Resonant Sciences n’est pas une simple entreprise de composants. Ses technologies de radiofréquence et de détection s’intègrent naturellement aux besoins des aéronefs à décollage et atterrissage vertical. Dans un contexte militaire, la capacité à opérer de manière discrète, à détecter des menaces et à communiquer de façon sécurisée devient critique. Joby, qui travaille déjà sur des versions hybrides de sa plateforme S4, y trouve un complément technologique évident.

Rappelons que l’an dernier, Joby avait signé un accord avec L3Harris Technologies pour explorer le développement d’un VTOL hybride turbine-gaz capable de voler de façon autonome. Cet appareil s’appuierait sur la plateforme S4, initialement conçue en version tout-électrique. En 2024, Joby avait déjà démontré une version hydrogène-électrique qui avait parcouru 521 miles, soit plus du double de l’autonomie de son prototype purement électrique. L’acquisition de Resonant accélère cette trajectoire en apportant non seulement de la technologie, mais aussi une expertise terrain et un réseau de contrats gouvernementaux.

Cette acquisition nous permet de créer une division défense dédiée tout en laissant le reste de l’entreprise se concentrer sur la certification et le lancement de notre air taxi électrique.

Direction de Joby Aviation

Une stratégie de revenus déjà éprouvée

Joby sait que le chemin vers la commercialisation des eVTOL est long et coûteux. Certification, production à grande échelle, construction d’un réseau d’infrastructures : tout cela demande du temps et des capitaux importants. Pour rassurer les marchés, la société a déjà prouvé qu’elle savait générer du chiffre d’affaires en attendant. L’acquisition de Blade Air Mobility en 2025 pour environ 125 millions de dollars en est l’illustration la plus parlante.

Grâce à Blade, Joby a immédiatement disposé d’un réseau de douze terminaux dans des marchés stratégiques, notamment New York, avec des bases à l’aéroport John F. Kennedy, à Newark, sur les côtés est et ouest de Manhattan, ainsi qu’à Wall Street. Résultat : au deuxième trimestre, la société a annoncé 38,6 millions de dollars de revenus, dont 36,2 millions provenaient directement de l’activité Blade. Un filet de sécurité bienvenu pour une entreprise cotée depuis 2021 via une fusion avec une SPAC.

Avec Resonant Sciences, Joby applique la même logique, mais cette fois dans le secteur de la défense. L’accès à des programmes classifiés et un revenu récurrent de l’ordre de 100 millions de dollars sur douze mois offrent une visibilité bien plus confortable.
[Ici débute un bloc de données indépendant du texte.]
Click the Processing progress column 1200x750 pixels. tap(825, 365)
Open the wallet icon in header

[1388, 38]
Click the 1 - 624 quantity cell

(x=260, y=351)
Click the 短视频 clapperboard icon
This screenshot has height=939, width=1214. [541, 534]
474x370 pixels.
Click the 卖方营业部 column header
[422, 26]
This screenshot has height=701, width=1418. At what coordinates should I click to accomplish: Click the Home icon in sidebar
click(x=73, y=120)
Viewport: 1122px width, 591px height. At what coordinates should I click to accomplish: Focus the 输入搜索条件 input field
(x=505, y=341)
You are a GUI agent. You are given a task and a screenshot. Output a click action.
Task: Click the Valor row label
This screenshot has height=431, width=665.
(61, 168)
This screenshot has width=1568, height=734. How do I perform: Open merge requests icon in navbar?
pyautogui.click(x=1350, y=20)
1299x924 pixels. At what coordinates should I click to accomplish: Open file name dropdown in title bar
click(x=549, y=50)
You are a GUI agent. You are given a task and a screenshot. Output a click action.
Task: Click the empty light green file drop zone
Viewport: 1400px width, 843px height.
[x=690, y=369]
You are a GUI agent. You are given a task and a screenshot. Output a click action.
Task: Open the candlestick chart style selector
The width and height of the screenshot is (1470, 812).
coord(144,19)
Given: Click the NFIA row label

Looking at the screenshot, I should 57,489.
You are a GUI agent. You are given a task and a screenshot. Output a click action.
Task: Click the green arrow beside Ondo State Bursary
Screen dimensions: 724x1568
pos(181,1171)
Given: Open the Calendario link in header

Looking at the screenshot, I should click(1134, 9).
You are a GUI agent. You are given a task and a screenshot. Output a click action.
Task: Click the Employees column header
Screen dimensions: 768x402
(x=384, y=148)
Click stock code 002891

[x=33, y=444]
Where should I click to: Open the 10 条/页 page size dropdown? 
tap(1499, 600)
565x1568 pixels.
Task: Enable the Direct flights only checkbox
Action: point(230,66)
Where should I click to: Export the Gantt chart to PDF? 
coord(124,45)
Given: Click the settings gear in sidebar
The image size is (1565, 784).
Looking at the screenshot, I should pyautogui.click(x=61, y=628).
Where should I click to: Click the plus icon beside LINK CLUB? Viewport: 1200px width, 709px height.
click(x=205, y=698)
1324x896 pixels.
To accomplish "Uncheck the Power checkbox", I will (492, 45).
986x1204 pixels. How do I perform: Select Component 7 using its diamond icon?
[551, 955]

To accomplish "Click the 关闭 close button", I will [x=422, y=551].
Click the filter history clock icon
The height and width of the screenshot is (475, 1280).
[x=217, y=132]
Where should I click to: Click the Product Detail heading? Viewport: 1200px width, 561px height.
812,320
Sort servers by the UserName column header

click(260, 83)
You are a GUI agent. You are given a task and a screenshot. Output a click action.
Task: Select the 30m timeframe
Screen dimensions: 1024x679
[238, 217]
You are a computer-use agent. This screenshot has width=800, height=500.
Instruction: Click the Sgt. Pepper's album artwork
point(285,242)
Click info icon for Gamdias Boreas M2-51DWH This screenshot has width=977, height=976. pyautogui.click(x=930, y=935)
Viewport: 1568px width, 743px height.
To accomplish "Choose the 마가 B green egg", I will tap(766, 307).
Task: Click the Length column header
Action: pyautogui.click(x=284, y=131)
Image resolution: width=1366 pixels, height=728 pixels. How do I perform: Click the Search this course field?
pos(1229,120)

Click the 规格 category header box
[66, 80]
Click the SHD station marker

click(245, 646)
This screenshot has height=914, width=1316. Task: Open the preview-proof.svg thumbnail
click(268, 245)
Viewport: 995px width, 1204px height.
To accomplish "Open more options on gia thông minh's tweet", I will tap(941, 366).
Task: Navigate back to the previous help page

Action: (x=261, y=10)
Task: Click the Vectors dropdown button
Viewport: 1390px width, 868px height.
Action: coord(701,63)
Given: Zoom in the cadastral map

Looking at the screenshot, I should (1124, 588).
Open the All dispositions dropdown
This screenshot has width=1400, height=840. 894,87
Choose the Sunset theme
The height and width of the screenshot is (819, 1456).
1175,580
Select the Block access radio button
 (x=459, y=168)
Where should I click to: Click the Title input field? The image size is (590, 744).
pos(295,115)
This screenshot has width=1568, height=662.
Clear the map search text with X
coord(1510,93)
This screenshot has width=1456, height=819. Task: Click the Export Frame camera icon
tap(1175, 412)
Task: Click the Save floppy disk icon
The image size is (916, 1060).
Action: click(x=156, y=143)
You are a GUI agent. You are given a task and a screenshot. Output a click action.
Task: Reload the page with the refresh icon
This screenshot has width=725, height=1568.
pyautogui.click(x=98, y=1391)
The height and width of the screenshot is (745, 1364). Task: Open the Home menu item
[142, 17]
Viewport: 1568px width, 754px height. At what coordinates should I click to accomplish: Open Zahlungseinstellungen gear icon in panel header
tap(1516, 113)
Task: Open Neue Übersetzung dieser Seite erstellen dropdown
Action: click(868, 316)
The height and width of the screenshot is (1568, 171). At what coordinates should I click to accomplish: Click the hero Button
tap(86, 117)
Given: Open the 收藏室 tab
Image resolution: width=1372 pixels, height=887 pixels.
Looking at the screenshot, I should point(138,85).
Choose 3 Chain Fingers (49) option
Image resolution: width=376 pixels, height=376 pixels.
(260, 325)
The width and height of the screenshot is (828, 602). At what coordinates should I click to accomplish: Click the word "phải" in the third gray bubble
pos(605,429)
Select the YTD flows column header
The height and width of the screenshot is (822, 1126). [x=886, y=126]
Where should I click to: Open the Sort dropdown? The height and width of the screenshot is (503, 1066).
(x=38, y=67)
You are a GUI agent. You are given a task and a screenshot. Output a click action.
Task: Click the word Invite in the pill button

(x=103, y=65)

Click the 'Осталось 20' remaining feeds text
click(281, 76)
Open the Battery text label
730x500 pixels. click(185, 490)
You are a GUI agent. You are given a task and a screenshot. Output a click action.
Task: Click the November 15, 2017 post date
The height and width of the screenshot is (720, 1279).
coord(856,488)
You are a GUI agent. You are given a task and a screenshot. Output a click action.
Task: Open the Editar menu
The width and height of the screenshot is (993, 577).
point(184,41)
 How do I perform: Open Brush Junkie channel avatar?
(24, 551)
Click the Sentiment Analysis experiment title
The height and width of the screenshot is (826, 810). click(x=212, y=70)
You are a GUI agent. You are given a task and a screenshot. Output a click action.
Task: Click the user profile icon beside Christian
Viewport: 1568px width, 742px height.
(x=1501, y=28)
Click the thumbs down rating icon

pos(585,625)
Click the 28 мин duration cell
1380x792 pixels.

Cela permet aussi de mutualiser certaines technologies entre les applications civiles et militaires, un atout rare dans ce domaine.

Les implications pour le marché des air taxis

Le secteur de la mobilité aérienne urbaine reste extrêmement concurrentiel. Archer, Lilium, Vertical Aerospace et d’autres acteurs se battent pour obtenir les certifications nécessaires et convaincre les régulateurs. Dans ce contexte, la capacité de Joby à générer des revenus hors de son cœur de métier civil devient un avantage concurrentiel net. Les investisseurs, souvent impatients face aux délais de certification, apprécient les entreprises qui montrent une voie claire vers la rentabilité, même partielle.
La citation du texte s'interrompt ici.